Getting Started¶
Requirements¶
| Dependency | Version |
|---|---|
| PHP | ≥ 7.4 |
| WordPress | ≥ 6.0 |
| WPGraphQL (optional) | ≥ 1.14 |
| wp-graphql-headless-login / AxeWP (optional) | any |
WPGraphQL and AxeWP are only required for the headless/GraphQL flow. The plugin works as a pure WordPress OTP replacement without them.
Installation¶
The plugin is a Composer package. Install it into a WordPress project that manages its plugins via Composer (e.g. Bedrock or a custom root composer.json).
Via Packagist (production)¶
Via path repository (local development)¶
// composer.json in your WordPress project root
{
"repositories": [
{
"type": "path",
"url": "../../plugins/package-wp-otp"
}
],
"require": {
"subscribed/wp-otp": "*"
}
}
Composer (with composer/installers) installs the plugin to wp-content/plugins/wp-otp/ automatically because composer.json declares "type": "wordpress-plugin".
After installation¶
Activate the plugin in WP Admin → Plugins, or via WP-CLI:
Configuration¶
Settings are managed under Settings → WP OTP in the WordPress admin.
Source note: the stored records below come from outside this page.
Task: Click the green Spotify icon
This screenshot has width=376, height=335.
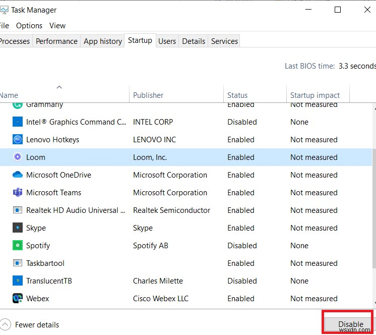Action: [x=18, y=246]
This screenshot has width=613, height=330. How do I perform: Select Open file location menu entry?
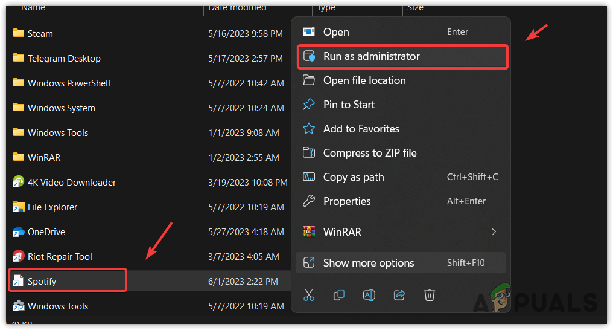click(364, 80)
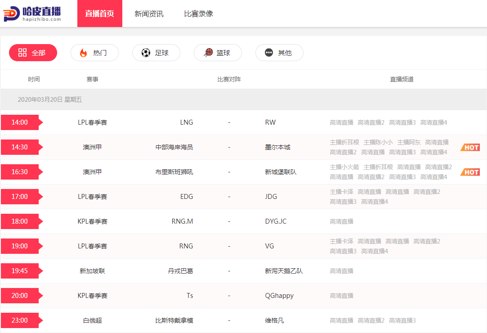This screenshot has width=487, height=333.
Task: Go to the 比赛录像 tab
Action: click(x=198, y=14)
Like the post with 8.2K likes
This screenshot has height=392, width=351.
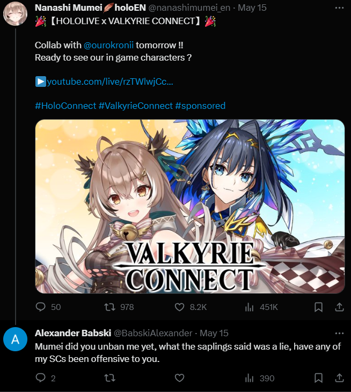[179, 307]
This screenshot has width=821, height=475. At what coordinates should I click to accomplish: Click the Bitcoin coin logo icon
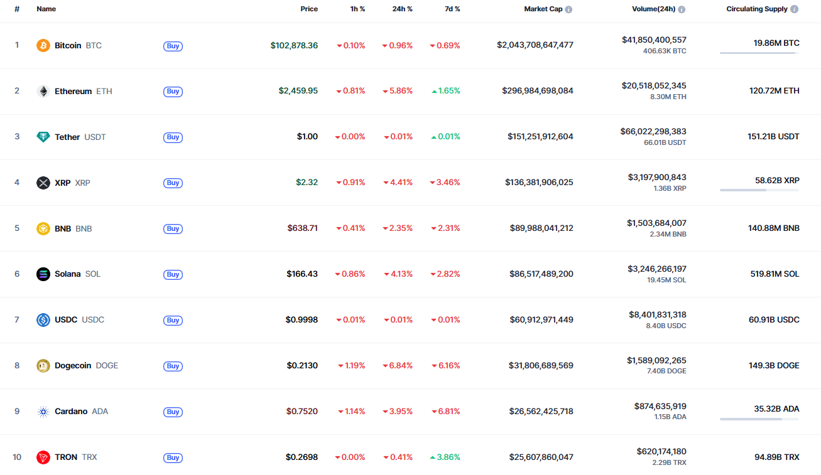click(43, 46)
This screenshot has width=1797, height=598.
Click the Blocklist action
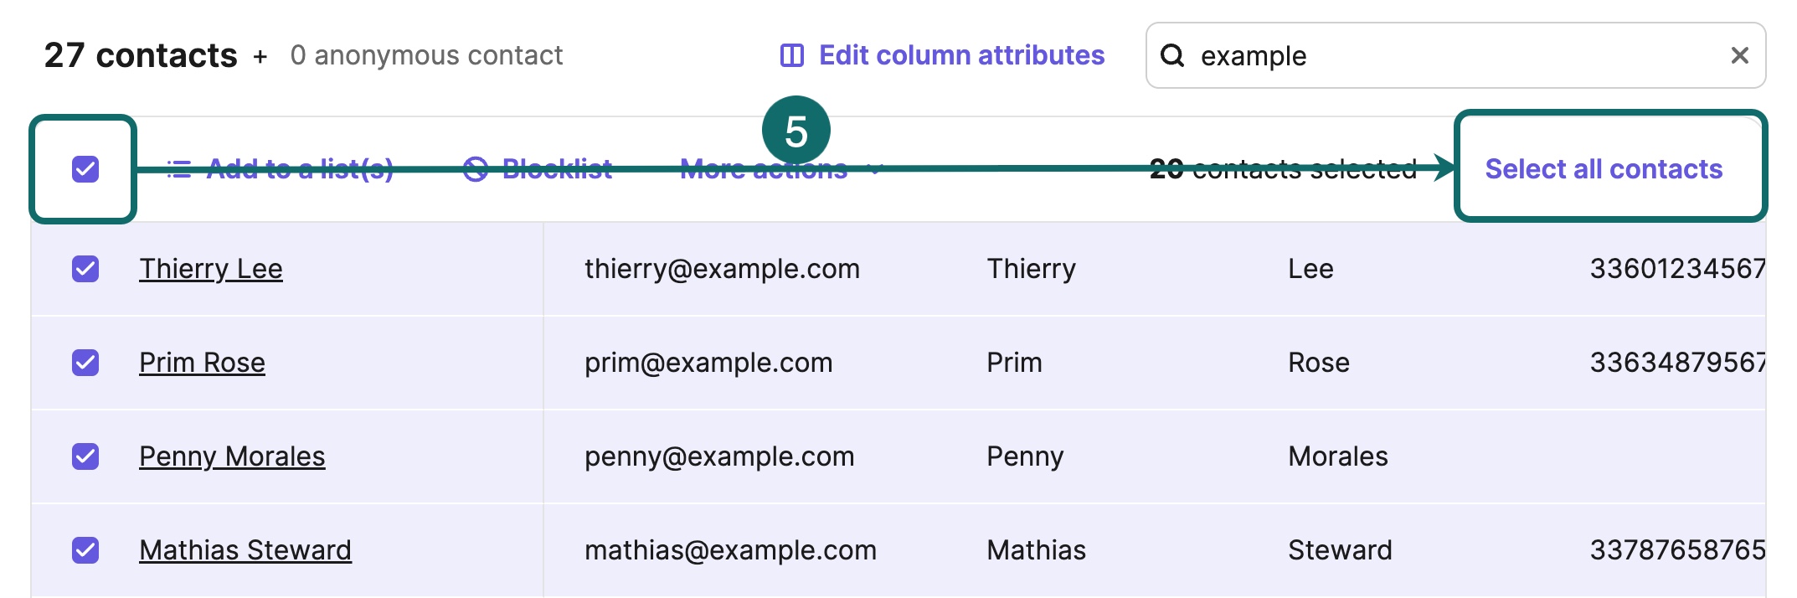point(557,169)
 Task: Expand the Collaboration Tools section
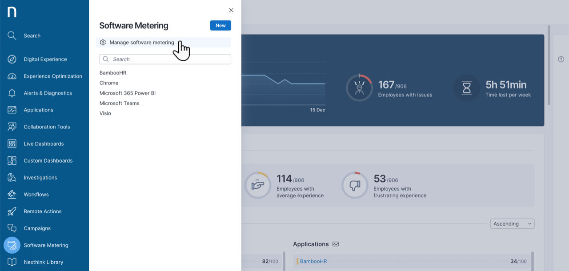[47, 127]

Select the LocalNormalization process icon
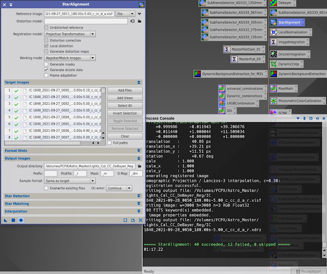[291, 32]
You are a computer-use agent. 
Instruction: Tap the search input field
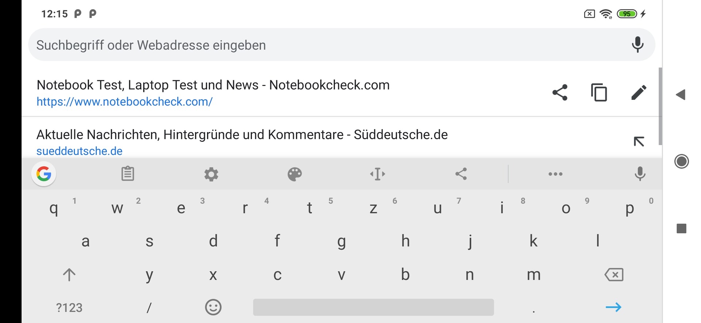click(256, 44)
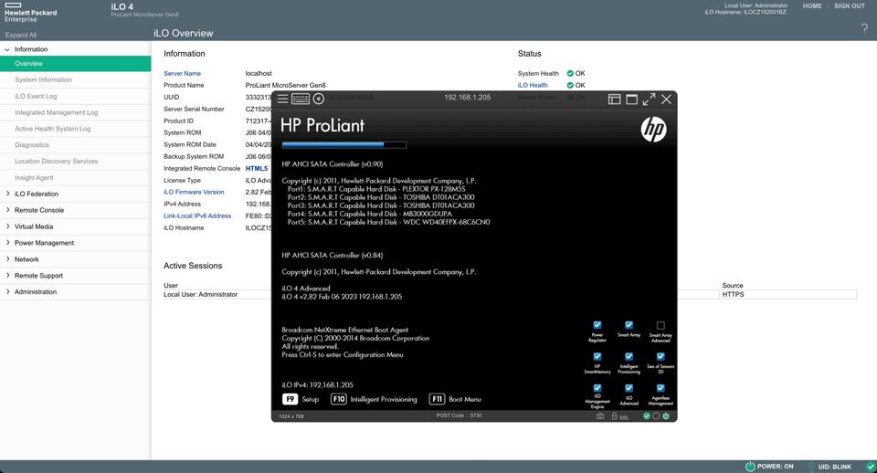The width and height of the screenshot is (877, 473).
Task: Open the iLO Event Log page
Action: click(36, 96)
| Setting | Default | Description |
|---|---|---|
| Token duration | 5 minutes | How long a code remains valid before expiring |
| Code length | 6 | Number of characters in the generated code (4–12) |
| Character set | numeric | numeric, alpha, or alphanumeric — see below |
| Max failed attempts | 5 | Token is revoked after this many wrong codes, forcing the user to request a new one |
| Email logo URL | (empty) | URL to the logo shown at the top of the OTP email. Leave empty to use the site name as text |
| Email logo max height | 50 px | Maximum height of the logo image in the email (20–500 px) |
Character sets¶
| Value | Example | Notes |
|---|---|---|
numeric | 483920 | Digits only. Best for SMS-style entry; mobile shows numeric keyboard |
alpha | xkqmbt | Lowercase letters only |
alphanumeric | x4k9mq | Lowercase letters + digits |
Note: If wp-graphql-headless-login (AxeWP) is not installed, the settings page under Settings → WP OTP is always visible. When AxeWP is installed the same settings page is still the single source of truth — AxeWP's own settings panel is not used for OTP settings.
WordPress login vs GraphQL login¶
The plugin supports two independent login flows that can run side by side:
- Traditional WP login (
wp-login.php) — replaces the password form with an OTP flow. All users (admins, shop managers, editors, etc.) are affected. - GraphQL / headless login — exposes a
requestOtpmutation and integrates with AxeWP'sloginmutation. Used by Nuxt or other headless frontends.
Both flows share the same OtpStore (WordPress Transients) and OtpSettings.